**Document segment**
When offal seemed an awful lot tastier
SIR – Sheila Williams (Letters, April 20) suggests that tripe would send children running for shelter.
As a wartime child I recall my mother standing over the sink cleaning tripe with great care. I loved it. When I was married my wife made it abundantly clear that preparing tripe was not in her repertoire.
However, she worked just yards away from Jenners, Edinburgh’s poshest shop in that era, and discovered packs of ready-cooked tripe in its food hall – so, as long as she was not required to touch it, I could relive my childhood treat.
It was not a memorable reunion. Food rationing had long gone and being married to an excellent cook had changed my perspective on meals. Tripe rapidly became a distant memory.
George Wilkie
Hemingford Grey, Huntingdonshire
SIR – When I was 21, I had a kidney removed and spent time recuperating in hospital. Part of the treatment “to build you back up” was the provision of a daily Guinness and, once a week, a meal of (cow) tripe and chips. I don’t recall any being returned to the kitchens (and I don’t just mean the chips), at least not from our male surgical ward.
Almost 60 years later I can still be tempted by a nice plate of honeycomb tripe, tomatoes, pepper, and fresh bread and butter.

**About this task**
Reproduce the letters about tripe in full, word for word. The items that follow come from a separate, unrelated source.

**Entries provided**
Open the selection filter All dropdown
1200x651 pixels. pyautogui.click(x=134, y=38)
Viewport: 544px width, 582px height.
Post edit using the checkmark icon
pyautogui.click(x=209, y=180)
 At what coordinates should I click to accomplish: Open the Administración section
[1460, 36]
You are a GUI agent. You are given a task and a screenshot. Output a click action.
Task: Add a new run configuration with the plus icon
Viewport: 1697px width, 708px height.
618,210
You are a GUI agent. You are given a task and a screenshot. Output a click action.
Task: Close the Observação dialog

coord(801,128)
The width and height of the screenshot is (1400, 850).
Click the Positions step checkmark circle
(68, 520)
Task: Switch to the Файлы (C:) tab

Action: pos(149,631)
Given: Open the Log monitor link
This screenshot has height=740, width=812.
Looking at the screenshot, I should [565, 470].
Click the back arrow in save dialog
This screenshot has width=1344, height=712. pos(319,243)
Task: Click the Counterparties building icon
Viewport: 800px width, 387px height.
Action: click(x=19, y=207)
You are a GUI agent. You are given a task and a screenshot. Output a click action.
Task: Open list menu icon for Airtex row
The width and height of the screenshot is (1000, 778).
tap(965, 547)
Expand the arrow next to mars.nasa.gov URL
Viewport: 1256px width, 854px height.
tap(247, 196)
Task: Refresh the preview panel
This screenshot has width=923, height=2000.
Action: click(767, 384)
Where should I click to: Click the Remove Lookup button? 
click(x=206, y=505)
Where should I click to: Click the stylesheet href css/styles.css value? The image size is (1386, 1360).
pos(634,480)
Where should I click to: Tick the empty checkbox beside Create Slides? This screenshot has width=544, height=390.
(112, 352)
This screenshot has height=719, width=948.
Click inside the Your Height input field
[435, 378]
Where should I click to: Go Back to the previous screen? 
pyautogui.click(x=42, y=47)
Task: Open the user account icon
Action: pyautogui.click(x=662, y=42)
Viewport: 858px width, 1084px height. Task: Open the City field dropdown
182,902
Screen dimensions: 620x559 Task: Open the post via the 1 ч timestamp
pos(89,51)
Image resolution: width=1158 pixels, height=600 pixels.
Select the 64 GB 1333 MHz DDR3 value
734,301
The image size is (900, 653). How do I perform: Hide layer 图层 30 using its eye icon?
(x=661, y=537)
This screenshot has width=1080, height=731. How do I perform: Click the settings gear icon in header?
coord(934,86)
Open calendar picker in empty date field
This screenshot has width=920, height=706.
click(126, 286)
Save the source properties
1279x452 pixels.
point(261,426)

**Your solution**
When offal seemed an awful lot tastier
SIR – Sheila Williams (Letters, April 20) suggests that tripe would send children running for shelter.
As a wartime child I recall my mother standing over the sink cleaning tripe with great care. I loved it. When I was married my wife made it abundantly clear that preparing tripe was not in her repertoire.
However, she worked just yards away from Jenners, Edinburgh’s poshest shop in that era, and discovered packs of ready-cooked tripe in its food hall – so, as long as she was not required to touch it, I could relive my childhood treat.
It was not a memorable reunion. Food rationing had long gone and being married to an excellent cook had changed my perspective on meals. Tripe rapidly became a distant memory.
George Wilkie
Hemingford Grey, Huntingdonshire
SIR – When I was 21, I had a kidney removed and spent time recuperating in hospital. Part of the treatment “to build you back up” was the provision of a daily Guinness and, once a week, a meal of (cow) tripe and chips. I don’t recall any being returned to the kitchens (and I don’t just mean the chips), at least not from our male surgical ward.
Almost 60 years later I can still be tempted by a nice plate of honeycomb tripe, tomatoes, pepper, and fresh bread and butter.